> [TO DO]: Retype all the records below exactly as they are, with no image carried over.

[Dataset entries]

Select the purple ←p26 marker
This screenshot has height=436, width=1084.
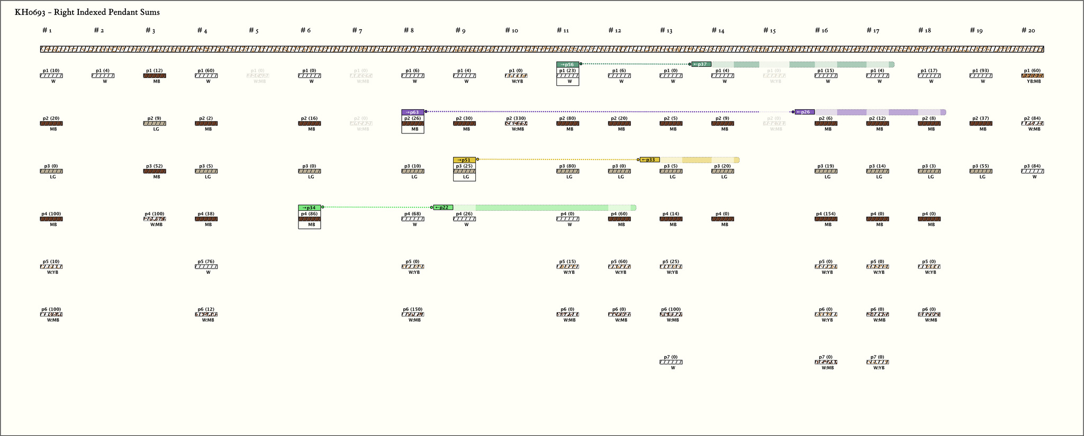[805, 112]
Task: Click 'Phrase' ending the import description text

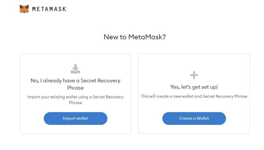Action: 76,103
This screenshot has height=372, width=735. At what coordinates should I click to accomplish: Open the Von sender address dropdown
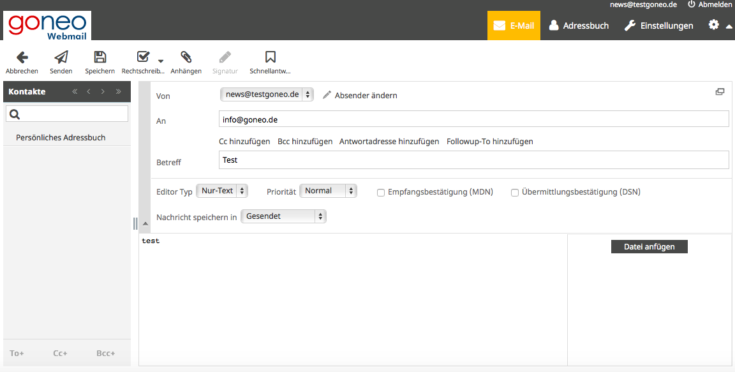click(267, 94)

> [THE COMPLETED TASK]:
Select the purple ←p26 marker
This screenshot has height=436, width=1084.
[805, 112]
Task: Click 'Phrase' ending the import description text

Action: 76,103
This screenshot has height=372, width=735. At what coordinates should I click to accomplish: Open the Von sender address dropdown
click(267, 94)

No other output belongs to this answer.